======== Data for this task

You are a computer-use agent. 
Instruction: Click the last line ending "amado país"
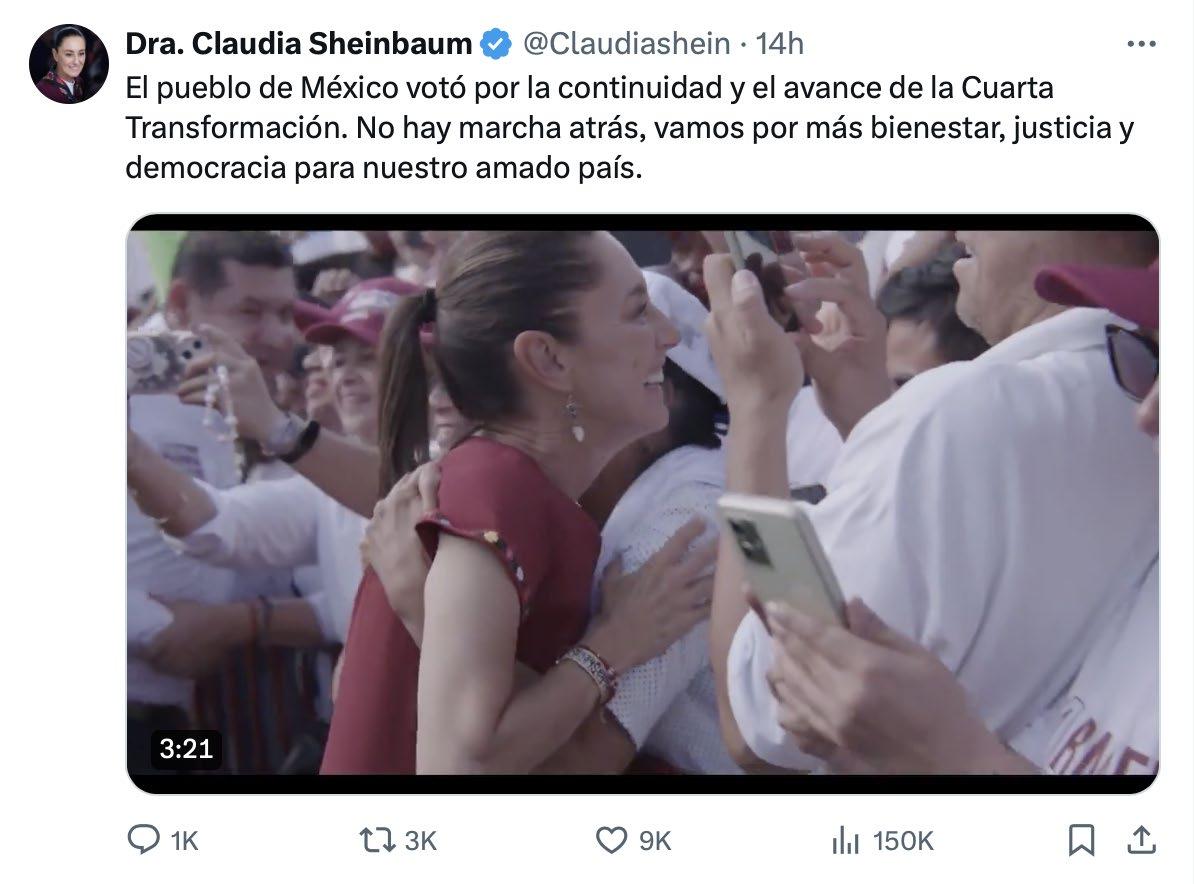point(384,168)
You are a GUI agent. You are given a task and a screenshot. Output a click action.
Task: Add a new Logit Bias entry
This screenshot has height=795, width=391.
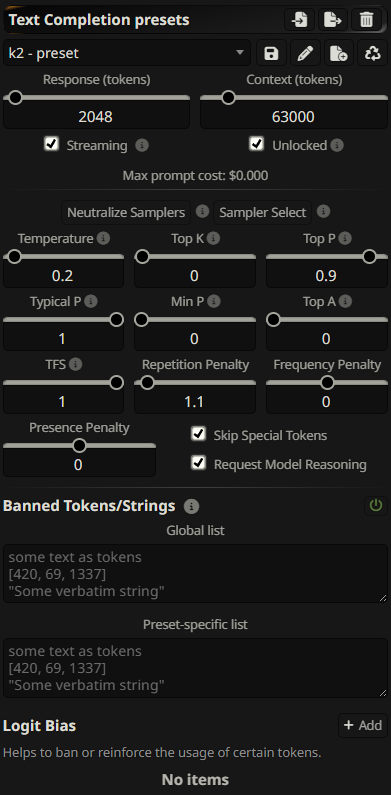point(363,725)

================

__Work instruction__.
An exact reproduction of the data is needed, with no pictures included.

__Exercise solution__.
You are a computer-use agent. 
Instruction: Click the last line ending "amado país"
point(384,168)
You are a GUI agent. You are given a task and a screenshot. Output a click action.
Task: Add a new Logit Bias entry
This screenshot has height=795, width=391.
point(363,725)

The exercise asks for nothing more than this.